Renée Sarojini Saklikar

Renée Sarojini Saklikar

Because this was the 30th anniversary this year’s ceremony was a large one, with dignitaries from Canada, India and Ireland in attendance and about twenty family members. For us, it started the night before, with a poetry reading in the West Cork Arts Centre in Skibbereen. Renée Sarojini Saklikar is a Canadian poet who lost an aunt and uncle in the disaster. She read from her book Children of Air India, and also some new pieces. Deeply influenced by the opacity of official documents, by memory and loss, her poems carried a quiet power that seeped into our souls almost without our noticing. She elicited our participation in one poem – a piece made up entirely of acronyms – and she spoke to us about the process of writing poetry from trauma and invited our stories and comments. It was a deeply emotive experience – a good preparation for the following day’s ceremony of remembrance.

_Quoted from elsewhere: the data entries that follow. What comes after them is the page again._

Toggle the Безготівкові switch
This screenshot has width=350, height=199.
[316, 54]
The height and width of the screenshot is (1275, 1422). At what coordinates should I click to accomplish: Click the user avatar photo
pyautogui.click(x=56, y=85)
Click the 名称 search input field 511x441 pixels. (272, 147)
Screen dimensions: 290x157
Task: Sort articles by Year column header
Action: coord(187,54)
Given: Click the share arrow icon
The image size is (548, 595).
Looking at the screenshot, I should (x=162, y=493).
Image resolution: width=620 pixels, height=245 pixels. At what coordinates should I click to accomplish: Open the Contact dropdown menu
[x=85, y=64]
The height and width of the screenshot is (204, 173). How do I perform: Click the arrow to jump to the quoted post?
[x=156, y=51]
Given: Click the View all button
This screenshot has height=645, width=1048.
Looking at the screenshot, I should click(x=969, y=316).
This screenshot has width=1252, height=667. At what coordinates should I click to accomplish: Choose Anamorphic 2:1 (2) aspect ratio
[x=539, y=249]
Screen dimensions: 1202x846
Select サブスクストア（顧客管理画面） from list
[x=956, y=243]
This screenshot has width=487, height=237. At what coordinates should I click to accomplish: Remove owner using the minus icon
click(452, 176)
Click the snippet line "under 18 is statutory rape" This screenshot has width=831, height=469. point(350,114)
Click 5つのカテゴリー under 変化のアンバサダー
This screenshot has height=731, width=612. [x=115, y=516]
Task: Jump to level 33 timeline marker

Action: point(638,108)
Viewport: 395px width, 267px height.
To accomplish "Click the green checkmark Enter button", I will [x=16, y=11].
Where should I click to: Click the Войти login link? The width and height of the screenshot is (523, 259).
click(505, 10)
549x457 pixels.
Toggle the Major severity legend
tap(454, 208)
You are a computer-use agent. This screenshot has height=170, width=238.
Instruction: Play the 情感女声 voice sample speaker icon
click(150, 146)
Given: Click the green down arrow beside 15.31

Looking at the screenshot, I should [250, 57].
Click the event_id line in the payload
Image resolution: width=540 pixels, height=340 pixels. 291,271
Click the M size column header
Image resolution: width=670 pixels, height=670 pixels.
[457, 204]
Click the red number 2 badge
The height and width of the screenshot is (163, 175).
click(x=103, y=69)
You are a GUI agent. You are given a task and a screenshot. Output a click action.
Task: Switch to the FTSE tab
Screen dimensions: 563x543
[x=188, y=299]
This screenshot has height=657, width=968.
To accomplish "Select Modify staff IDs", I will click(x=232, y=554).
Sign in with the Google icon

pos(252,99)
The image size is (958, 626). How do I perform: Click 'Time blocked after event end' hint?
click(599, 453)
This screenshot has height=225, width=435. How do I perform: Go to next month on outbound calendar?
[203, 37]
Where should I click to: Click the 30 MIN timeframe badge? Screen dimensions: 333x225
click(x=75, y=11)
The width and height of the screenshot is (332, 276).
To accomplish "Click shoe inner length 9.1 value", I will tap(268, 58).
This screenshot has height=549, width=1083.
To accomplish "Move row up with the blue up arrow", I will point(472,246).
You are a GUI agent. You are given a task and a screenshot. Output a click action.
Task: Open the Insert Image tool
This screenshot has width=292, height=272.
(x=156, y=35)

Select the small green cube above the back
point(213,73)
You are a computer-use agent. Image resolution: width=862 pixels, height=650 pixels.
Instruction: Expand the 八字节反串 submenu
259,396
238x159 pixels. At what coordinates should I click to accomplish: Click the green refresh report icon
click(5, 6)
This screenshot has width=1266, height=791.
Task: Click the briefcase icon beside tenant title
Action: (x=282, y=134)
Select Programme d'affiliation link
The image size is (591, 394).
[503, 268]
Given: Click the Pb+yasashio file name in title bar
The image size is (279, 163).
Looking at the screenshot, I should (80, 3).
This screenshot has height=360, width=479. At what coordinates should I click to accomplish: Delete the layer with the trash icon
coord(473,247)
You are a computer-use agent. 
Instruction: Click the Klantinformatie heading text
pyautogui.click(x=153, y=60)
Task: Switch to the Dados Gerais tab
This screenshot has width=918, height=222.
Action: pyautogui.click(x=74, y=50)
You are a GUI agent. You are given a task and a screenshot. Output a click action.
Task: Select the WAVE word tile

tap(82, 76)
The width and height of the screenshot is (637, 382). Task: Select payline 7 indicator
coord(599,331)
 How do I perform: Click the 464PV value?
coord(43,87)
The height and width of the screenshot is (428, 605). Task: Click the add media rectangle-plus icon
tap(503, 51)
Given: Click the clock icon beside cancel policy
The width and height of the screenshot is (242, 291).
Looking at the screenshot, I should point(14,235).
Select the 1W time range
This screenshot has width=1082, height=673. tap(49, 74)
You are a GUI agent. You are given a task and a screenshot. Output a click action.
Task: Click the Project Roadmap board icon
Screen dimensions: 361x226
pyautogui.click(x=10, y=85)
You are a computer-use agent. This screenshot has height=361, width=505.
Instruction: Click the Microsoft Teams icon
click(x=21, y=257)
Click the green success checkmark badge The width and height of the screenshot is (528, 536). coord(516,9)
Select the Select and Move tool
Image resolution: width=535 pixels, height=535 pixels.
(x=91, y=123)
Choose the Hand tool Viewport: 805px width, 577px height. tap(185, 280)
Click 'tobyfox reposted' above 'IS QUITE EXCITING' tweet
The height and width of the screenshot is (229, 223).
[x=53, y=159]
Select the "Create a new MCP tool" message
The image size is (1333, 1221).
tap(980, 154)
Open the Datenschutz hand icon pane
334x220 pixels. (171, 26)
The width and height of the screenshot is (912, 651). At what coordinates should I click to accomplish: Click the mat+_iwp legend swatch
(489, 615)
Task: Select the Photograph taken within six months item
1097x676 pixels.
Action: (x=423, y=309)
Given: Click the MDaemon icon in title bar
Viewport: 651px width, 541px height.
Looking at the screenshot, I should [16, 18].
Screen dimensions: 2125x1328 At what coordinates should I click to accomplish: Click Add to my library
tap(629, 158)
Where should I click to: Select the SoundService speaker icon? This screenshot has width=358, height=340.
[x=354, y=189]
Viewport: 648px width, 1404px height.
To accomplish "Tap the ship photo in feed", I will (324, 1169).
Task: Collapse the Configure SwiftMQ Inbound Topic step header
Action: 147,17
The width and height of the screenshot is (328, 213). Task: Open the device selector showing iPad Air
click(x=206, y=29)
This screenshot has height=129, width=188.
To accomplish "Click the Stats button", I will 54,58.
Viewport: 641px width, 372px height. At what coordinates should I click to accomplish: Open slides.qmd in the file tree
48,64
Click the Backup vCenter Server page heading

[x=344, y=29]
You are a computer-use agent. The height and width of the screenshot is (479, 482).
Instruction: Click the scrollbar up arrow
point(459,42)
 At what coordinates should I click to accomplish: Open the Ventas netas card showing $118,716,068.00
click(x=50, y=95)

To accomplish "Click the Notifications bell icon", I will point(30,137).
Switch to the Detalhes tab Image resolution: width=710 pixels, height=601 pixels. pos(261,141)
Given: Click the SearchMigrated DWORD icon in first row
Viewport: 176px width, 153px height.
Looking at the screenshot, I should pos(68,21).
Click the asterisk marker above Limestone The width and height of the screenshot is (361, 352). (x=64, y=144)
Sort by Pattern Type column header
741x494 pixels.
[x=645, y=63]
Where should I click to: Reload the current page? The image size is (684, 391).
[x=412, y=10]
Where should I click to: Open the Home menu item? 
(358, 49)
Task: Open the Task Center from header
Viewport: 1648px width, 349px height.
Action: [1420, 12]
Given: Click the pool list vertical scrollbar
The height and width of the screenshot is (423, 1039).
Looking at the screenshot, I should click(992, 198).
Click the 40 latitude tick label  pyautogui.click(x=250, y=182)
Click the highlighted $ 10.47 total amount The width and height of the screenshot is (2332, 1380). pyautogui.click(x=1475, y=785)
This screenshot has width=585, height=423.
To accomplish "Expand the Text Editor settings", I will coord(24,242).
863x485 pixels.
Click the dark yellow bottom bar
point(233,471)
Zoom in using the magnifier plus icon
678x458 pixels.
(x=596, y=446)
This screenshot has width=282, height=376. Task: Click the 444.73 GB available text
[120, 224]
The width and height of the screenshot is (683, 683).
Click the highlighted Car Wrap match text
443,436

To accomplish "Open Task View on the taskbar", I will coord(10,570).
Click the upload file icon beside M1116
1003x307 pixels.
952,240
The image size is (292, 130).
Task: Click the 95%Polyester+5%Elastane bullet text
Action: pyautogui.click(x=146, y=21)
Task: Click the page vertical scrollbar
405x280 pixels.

The Irish Navy ship and Coast Guard Fly Past

The Irish Navy ship and Coast Guard Fly Past

The ceremony timing mirrors the events of the original June morning when the bomb exploded in the plane, with a minute’s silence at 8:12AM, broken by chanting by family members. The Irish Navy were on hand to signal the moment with a siren blast, and a Coast Guard helicopter performed a formal fly past. A choir of children of the local National School sang and there were speeches and wreath-layings. I was pleased to see Canada’s Minister for Justice, Peter McKay, in attendance as well as the Canadian Ambassador to Ireland.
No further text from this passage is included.